GithubHelp home page GithubHelp logo

Comments (12)

bbulkow avatar bbulkow commented on September 28, 2024 1

I think you will be surprised by the performance of Aerospike for writes.

Even without batch functionality, we have found Aerospike will outperform Cassandra in writes by at least 5-1 or 10-1 on the same hardware. We've had a few people who switched from Cassandra and did benchmarks running on their old Cassandra hardware - YMMV.

I think the "critical part of the system's processing" must be high performance writes, because Cassandra is not providing any kind of consistency guarantees on a batch write. Batch writes are certainly required in Cassanra to achieve performance.

Writing individually has a number of benefits. You can write to different tables/sets, you can get individual error codes, and use individual write policies, one write can overtake another. This is especially beneficial when you use an async API like async Java and/or C interfaces.

There are certainly a few cases - especially very small objects - where batching at the network layer improves performance simply due to processing overhead, but I'd suggest simply trying multithreaded writing. I heard from one of our large customers is running > 10Gb/sec on a single server now, and they use fairly small objects and a lot of writes.

If you'd like to discuss your exact need further, feel free to PM me.

from aerospike-client-java.

jpfuentes2 avatar jpfuentes2 commented on September 28, 2024

Aerospike does not do batch writes it only does batch gets.

from aerospike-client-java.

jacek99 avatar jacek99 commented on September 28, 2024

That sounds like a major oversight.

If I have 1000 keys to update in a batch, does that mean I have to make 1000 separate network calls instead of just 1?

from aerospike-client-java.

jpfuentes2 avatar jpfuentes2 commented on September 28, 2024

Yep! Sorry, I forgot to mention that you can submit multiple operations, in batch mode, on a single record affecting different bins. However, you cannot batch write to different keys , you can only batch read.

from aerospike-client-java.

jacek99 avatar jacek99 commented on September 28, 2024

Sorry, we would definitely have different keys, in different sets (e.g. entities + audit trail + messages for internal message queues), etc.

We're able to do this easily today in Cassandra, so it is a critical part of our system's processing.

from aerospike-client-java.

jacek99 avatar jacek99 commented on September 28, 2024

Hi,

is not so easy. In cassandra we already write to different rows and to different column families within a single batch. We have no expectations around consistency, eventual is fine in this case (as long as it is atomic per row, which is what Cassandra guarantees).

A single batch may have 2,000 writes in it, spread evenly (more or less) across 4 different column families (or sets as they would be in Aerospike).

That is a difference of a single network call vs 2000.

We cannot really simply multithread the writes, because the server is already massively multi-threaded. This would just add more threads and more CPU contention. We already writing these large mutation batches in Cassandra across many parallel threads.

Our customers have different network speeds available and we cannot always assume we will be lucky enough to get the fastest network possible.

So instead of a single network call on a thread I will not need to sequential 2000 network calls on the same thread.

from aerospike-client-java.

▶ **Provided data**
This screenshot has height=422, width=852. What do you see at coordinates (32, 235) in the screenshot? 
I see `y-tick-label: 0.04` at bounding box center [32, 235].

▶ **Required work**
- A) Copy word for word everything in the thread on Aerospike batch writes from "I think the" down to "to achieve performance.".
- B) Answer these questions from the thread on Aerospike batch writes:
(i) By what margin is Aerospike said to outperform Cassandra in writes on the same hardware?
(ii) How many writes may a single Cassandra batch contain, and across how many column families are they spread?
(iii) What throughput is one large customer reported to be running on a single server?
The listing bears no relation to the thread on Aerospike batch writes.

▶ **Exercise results**
- A)
I think the "critical part of the system's processing" must be high performance writes, because Cassandra is not providing any kind of consistency guarantees on a batch write. Batch writes are certainly required in Cassanra to achieve performance.

- B)
(i) By at least 5-1 or 10-1.
(ii) 2,000 writes, spread across 4 column families.
(iii) More than 10Gb/sec.